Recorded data
▼▼▼
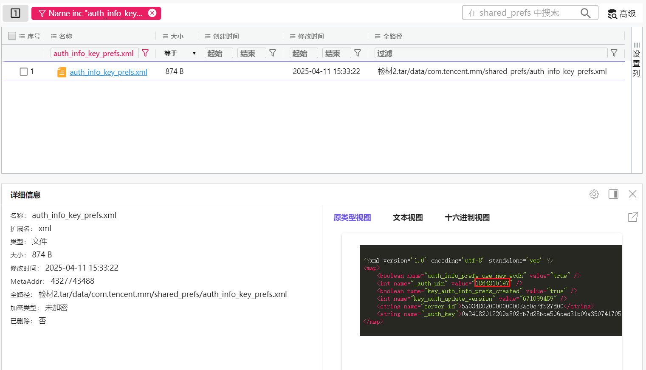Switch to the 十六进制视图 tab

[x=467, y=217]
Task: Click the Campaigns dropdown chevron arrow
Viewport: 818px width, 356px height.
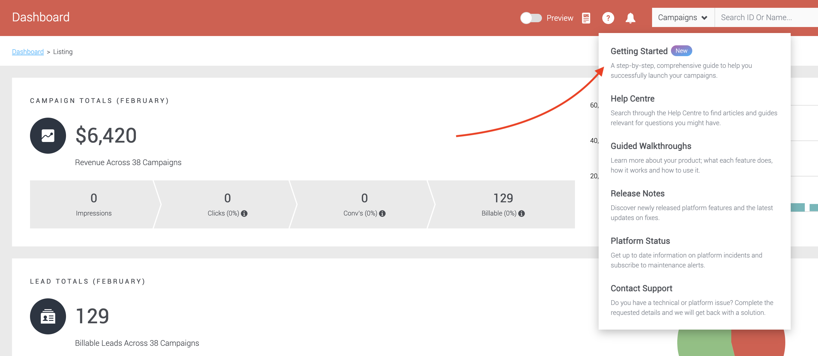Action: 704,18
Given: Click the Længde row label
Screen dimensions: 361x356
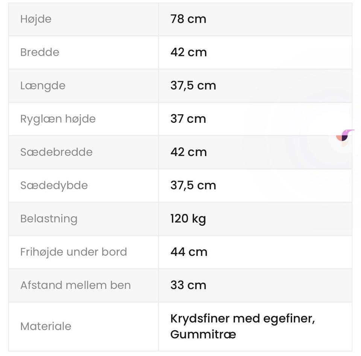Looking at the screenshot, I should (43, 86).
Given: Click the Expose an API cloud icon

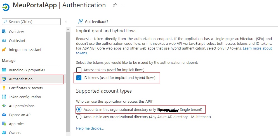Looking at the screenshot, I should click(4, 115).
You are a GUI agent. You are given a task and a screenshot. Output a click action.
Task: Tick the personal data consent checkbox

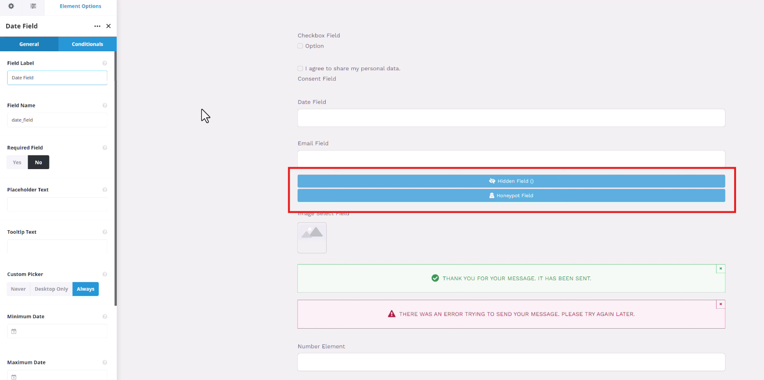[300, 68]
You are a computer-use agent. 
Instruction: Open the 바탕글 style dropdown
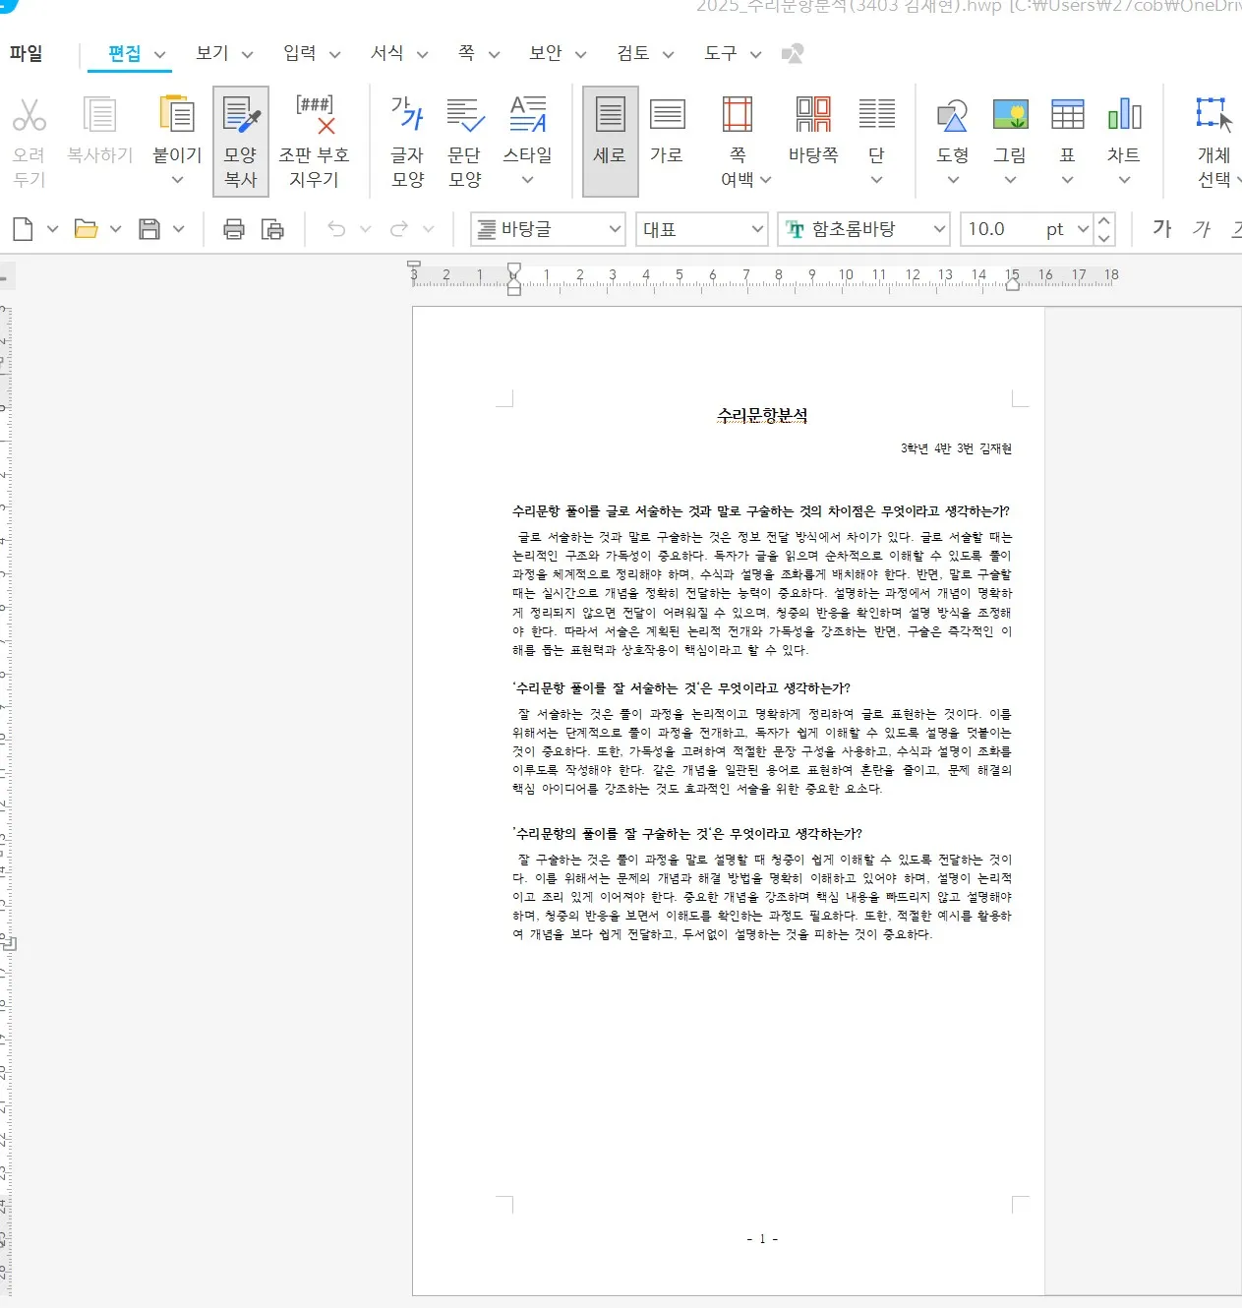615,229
▲▲▲
▼▼▼
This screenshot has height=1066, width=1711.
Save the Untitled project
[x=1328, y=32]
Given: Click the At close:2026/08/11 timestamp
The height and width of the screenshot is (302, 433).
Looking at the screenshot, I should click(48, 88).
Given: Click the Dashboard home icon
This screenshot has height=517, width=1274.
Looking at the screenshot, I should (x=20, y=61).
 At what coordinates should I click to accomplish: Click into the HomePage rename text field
▲▲▲
▼▼▼
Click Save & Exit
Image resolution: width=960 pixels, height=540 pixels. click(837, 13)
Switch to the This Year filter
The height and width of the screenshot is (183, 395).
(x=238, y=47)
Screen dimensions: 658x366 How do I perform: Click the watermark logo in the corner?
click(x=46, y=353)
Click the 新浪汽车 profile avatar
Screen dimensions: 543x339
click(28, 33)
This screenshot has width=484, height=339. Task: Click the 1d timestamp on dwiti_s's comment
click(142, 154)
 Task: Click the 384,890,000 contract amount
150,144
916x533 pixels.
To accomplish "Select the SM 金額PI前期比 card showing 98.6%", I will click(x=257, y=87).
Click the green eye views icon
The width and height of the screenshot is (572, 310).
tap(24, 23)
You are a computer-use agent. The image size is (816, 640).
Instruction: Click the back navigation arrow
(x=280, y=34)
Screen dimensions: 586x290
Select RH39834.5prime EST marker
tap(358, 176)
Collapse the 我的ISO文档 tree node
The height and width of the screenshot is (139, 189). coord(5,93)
▲▲▲
Challenge: From the records above, pick out every line that contains the string "Select" and copy each of those lines.

Finished task:
To accomplish "Select the SM 金額PI前期比 card showing 98.6%", I will click(x=257, y=87).
Select RH39834.5prime EST marker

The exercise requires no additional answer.